For each record below, give an exact transcription.

### Supplied entries
------
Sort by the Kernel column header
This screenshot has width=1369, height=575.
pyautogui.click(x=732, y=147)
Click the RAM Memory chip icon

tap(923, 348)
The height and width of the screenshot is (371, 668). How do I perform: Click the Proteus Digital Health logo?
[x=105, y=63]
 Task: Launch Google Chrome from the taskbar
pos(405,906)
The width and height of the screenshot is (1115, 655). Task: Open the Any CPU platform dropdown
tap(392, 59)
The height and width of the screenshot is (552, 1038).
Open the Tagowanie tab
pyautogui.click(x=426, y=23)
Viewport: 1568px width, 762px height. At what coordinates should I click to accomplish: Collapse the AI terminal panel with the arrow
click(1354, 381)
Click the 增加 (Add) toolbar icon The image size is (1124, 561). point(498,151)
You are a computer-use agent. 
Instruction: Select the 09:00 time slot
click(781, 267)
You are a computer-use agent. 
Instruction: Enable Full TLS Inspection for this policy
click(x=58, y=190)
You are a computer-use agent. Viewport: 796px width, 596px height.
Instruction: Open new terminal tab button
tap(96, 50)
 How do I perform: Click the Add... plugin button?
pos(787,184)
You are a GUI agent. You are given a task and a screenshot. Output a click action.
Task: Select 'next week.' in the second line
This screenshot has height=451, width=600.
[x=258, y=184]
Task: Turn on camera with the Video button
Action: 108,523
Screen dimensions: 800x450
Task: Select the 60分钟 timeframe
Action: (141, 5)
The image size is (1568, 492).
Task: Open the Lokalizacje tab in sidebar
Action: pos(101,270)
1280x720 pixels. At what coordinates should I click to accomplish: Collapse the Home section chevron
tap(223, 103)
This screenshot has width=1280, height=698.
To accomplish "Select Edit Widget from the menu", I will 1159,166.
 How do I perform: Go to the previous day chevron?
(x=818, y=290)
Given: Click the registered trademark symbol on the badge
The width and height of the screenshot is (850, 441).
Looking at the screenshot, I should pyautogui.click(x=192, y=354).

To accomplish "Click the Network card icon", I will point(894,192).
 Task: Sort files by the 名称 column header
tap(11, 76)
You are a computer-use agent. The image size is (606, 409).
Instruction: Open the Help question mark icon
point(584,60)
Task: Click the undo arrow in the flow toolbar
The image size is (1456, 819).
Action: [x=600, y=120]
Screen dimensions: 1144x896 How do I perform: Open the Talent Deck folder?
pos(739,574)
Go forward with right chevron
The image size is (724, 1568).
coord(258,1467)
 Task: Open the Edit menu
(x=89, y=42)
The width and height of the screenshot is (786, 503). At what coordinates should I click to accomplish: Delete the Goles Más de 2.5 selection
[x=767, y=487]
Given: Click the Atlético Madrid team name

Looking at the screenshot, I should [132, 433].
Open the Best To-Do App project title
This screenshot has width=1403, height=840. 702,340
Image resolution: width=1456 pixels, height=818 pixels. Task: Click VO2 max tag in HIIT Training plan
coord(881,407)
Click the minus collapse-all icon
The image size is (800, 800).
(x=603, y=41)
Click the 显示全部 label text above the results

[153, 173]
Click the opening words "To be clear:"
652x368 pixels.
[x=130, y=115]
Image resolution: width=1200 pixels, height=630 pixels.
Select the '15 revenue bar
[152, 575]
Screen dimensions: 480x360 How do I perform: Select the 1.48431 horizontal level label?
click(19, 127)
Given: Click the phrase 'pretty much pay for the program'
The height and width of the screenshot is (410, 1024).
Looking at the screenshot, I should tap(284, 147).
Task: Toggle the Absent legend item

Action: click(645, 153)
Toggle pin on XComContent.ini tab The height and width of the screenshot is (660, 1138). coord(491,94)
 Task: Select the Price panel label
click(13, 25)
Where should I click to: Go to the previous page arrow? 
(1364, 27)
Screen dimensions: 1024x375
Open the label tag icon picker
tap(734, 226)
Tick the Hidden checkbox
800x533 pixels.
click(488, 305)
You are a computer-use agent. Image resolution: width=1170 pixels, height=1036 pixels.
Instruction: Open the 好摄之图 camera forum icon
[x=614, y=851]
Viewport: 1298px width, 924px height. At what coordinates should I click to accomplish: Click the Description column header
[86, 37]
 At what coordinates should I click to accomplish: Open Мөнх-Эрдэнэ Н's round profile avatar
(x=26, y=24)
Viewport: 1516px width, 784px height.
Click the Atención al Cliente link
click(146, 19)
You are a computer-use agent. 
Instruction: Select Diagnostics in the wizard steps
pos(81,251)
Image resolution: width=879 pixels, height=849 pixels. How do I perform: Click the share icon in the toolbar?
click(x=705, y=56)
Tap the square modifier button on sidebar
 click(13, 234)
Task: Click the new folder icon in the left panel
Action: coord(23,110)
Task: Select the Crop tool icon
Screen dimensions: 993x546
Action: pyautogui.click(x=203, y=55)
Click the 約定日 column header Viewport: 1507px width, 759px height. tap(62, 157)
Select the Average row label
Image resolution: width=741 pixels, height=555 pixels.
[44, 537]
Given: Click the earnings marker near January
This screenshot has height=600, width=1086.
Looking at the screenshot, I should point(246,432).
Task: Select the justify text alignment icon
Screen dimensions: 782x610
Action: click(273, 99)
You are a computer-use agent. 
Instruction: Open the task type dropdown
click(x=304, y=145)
------
### Answer to the problem
Sort by the Kernel column header
This screenshot has width=1369, height=575.
pyautogui.click(x=732, y=147)
Click the RAM Memory chip icon

tap(923, 348)
The height and width of the screenshot is (371, 668). How do I perform: Click the Proteus Digital Health logo?
[x=105, y=63]
 Task: Launch Google Chrome from the taskbar
pos(405,906)
The width and height of the screenshot is (1115, 655). Task: Open the Any CPU platform dropdown
tap(392, 59)
The height and width of the screenshot is (552, 1038).
Open the Tagowanie tab
pyautogui.click(x=426, y=23)
Viewport: 1568px width, 762px height. At what coordinates should I click to accomplish: Collapse the AI terminal panel with the arrow
click(1354, 381)
Click the 增加 (Add) toolbar icon The image size is (1124, 561). point(498,151)
You are a computer-use agent. 
Instruction: Select the 09:00 time slot
click(781, 267)
You are a computer-use agent. 
Instruction: Enable Full TLS Inspection for this policy
click(x=58, y=190)
You are a computer-use agent. Viewport: 796px width, 596px height.
Instruction: Open new terminal tab button
tap(96, 50)
 How do I perform: Click the Add... plugin button?
pos(787,184)
You are a GUI agent. You are given a task and a screenshot. Output a click action.
Task: Select 'next week.' in the second line
This screenshot has height=451, width=600.
[x=258, y=184]
Task: Turn on camera with the Video button
Action: 108,523
Screen dimensions: 800x450
Task: Select the 60分钟 timeframe
Action: (141, 5)
The image size is (1568, 492).
Task: Open the Lokalizacje tab in sidebar
Action: pos(101,270)
1280x720 pixels. At what coordinates should I click to accomplish: Collapse the Home section chevron
tap(223, 103)
This screenshot has width=1280, height=698.
To accomplish "Select Edit Widget from the menu", I will 1159,166.
 How do I perform: Go to the previous day chevron?
(x=818, y=290)
Given: Click the registered trademark symbol on the badge
The width and height of the screenshot is (850, 441).
Looking at the screenshot, I should pyautogui.click(x=192, y=354).

To accomplish "Click the Network card icon", I will point(894,192).
 Task: Sort files by the 名称 column header
tap(11, 76)
You are a computer-use agent. The image size is (606, 409).
Instruction: Open the Help question mark icon
point(584,60)
Task: Click the undo arrow in the flow toolbar
The image size is (1456, 819).
Action: [x=600, y=120]
Screen dimensions: 1144x896 How do I perform: Open the Talent Deck folder?
pos(739,574)
Go forward with right chevron
The image size is (724, 1568).
coord(258,1467)
 Task: Open the Edit menu
(x=89, y=42)
The width and height of the screenshot is (786, 503). At what coordinates should I click to accomplish: Delete the Goles Más de 2.5 selection
[x=767, y=487]
Given: Click the Atlético Madrid team name

Looking at the screenshot, I should [132, 433].
Open the Best To-Do App project title
This screenshot has width=1403, height=840. 702,340
Image resolution: width=1456 pixels, height=818 pixels. Task: Click VO2 max tag in HIIT Training plan
coord(881,407)
Click the minus collapse-all icon
The image size is (800, 800).
(x=603, y=41)
Click the 显示全部 label text above the results

[153, 173]
Click the opening words "To be clear:"
652x368 pixels.
[x=130, y=115]
Image resolution: width=1200 pixels, height=630 pixels.
Select the '15 revenue bar
[152, 575]
Screen dimensions: 480x360 How do I perform: Select the 1.48431 horizontal level label?
click(19, 127)
Given: Click the phrase 'pretty much pay for the program'
The height and width of the screenshot is (410, 1024).
Looking at the screenshot, I should tap(284, 147).
Task: Toggle the Absent legend item

Action: click(645, 153)
Toggle pin on XComContent.ini tab The height and width of the screenshot is (660, 1138). coord(491,94)
 Task: Select the Price panel label
click(13, 25)
Where should I click to: Go to the previous page arrow? 
(1364, 27)
Screen dimensions: 1024x375
Open the label tag icon picker
tap(734, 226)
Tick the Hidden checkbox
800x533 pixels.
click(488, 305)
You are a computer-use agent. Image resolution: width=1170 pixels, height=1036 pixels.
Instruction: Open the 好摄之图 camera forum icon
[x=614, y=851]
Viewport: 1298px width, 924px height. At what coordinates should I click to accomplish: Click the Description column header
[86, 37]
 At what coordinates should I click to accomplish: Open Мөнх-Эрдэнэ Н's round profile avatar
(x=26, y=24)
Viewport: 1516px width, 784px height.
Click the Atención al Cliente link
click(146, 19)
You are a computer-use agent. 
Instruction: Select Diagnostics in the wizard steps
pos(81,251)
Image resolution: width=879 pixels, height=849 pixels. How do I perform: Click the share icon in the toolbar?
click(x=705, y=56)
Tap the square modifier button on sidebar
 click(13, 234)
Task: Click the new folder icon in the left panel
Action: coord(23,110)
Task: Select the Crop tool icon
Screen dimensions: 993x546
Action: pyautogui.click(x=203, y=55)
Click the 約定日 column header Viewport: 1507px width, 759px height. tap(62, 157)
Select the Average row label
Image resolution: width=741 pixels, height=555 pixels.
[44, 537]
Given: Click the earnings marker near January
This screenshot has height=600, width=1086.
Looking at the screenshot, I should point(246,432).
Task: Select the justify text alignment icon
Screen dimensions: 782x610
Action: click(273, 99)
You are a computer-use agent. 
Instruction: Open the task type dropdown
click(x=304, y=145)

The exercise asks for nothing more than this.